Aku sendiri masih tidak tahu harus berpikir seperti apa. Seminggu ini aku bagaikan robot. Aku merasa kosong. Kadang juga merasa belum bisa menerima kenyataan bahwa aku sudah gagal. Ada rasa menyesakkan saat bayangan perempuan bernama Alena itu menyebarkan foto foto intimnya bersama mas Benua. Sehancur itulah aku sekarang. Meski berusaha tetap tegar.
Hubungankubdengan mas Gun baik baik saja. Dia tidak terlalu mencampuri apa yang kulakukan. Kami masih tidur diranjang yang sama. Walau aku tetap belum menunaikan kewajibanku sebagai istri. Sampai saat ini dia tidak juga meminta. Entahlah, aku tidak mencari jawaban apapun.
Aku bukan membenci mas Gun. Tapi bayangan mas Benua belum juga hilang. Ingatan tentangnya selalu diiringi dengan airmata. Aku jadi teringat akan apa yang bapak rasakan. Seperti apa keadaan mereka sekarang? Aku merindukan keluargaku.
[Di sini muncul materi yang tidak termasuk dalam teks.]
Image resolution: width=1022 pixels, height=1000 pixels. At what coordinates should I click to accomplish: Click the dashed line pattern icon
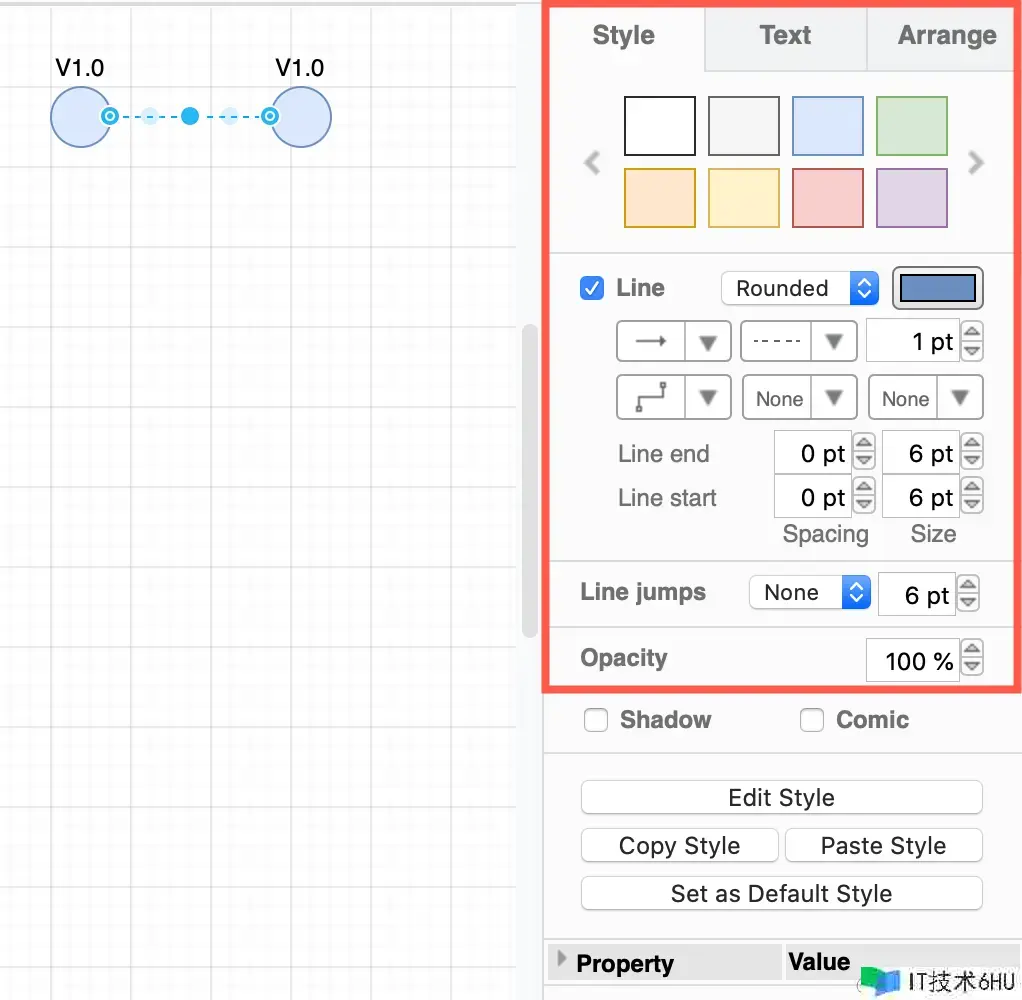pyautogui.click(x=776, y=342)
Beberapa kali saat tidur malam, tiba tiba aku terbangun. Kudapati mas Gun tengah mengelus pingggul bahkan dadaku. Aku hanya diam, tidak tahu harus melakukan apa. Meski dadaku berdebar dan perutku terasa ringan. Melarangnya aku tidak berani. Beruntung biasanya tak lama kemudian ia akan ke kamar mandi. Entah untuk apa berlama lama disana.
Disaat aku masih sibuk dengan pikiranku, mas Gun masuk ke kamar. Ditangannya ada sebuah amplop coklat.
"Ada apa mas?" Tanyaku.
"Surat surat untuk melegalkan pernikahan kita. Barusan bapak mengirim dokumenmu." Jawabnya sambil meletakkan benda itu diatas kasur.
"Bukannya kemarin kita sudah sah? Mas kan sudah bayar?"
"Belum, kan kita tidak mengurus surat apapun. Kita hanya menikah siri. Kita akan menikah secara legal. Aku malas mengurus di kampung. Nanti jadi repot. Disini saja supaya kartu keluarga kita cepat keluar."
"Apa itu penting mas?"
Mas Gun menatapku tajam. "Kamu mau jadi perempuan yang dinikahi secara siri terus menerus? Tidak punya kekuatan apapun dimata hukum? Nanti kalau aku mati tiba tiba nggak dapat apa apa kamu."
"Mas, ngomong jangan sembarangan!"
"Aku bicara fakta, karena aku tidak suka basa basi. Nanti aku kabari kalau semua sudah siap. Kita akan menikah kembali di disini. Keluargamu akan datang. Bapak akan tetap menjadi walimu."
"Apa nggak terlalu berlebihan mas? Apa itu perlu?"
Mas gunung menggelengkan kepala. Sepertinya ia kesal dengan jawabanku.
"Lalu kamu maunya gimana? Aku menalak kamu terus kamu kembali ke kampung gitu?"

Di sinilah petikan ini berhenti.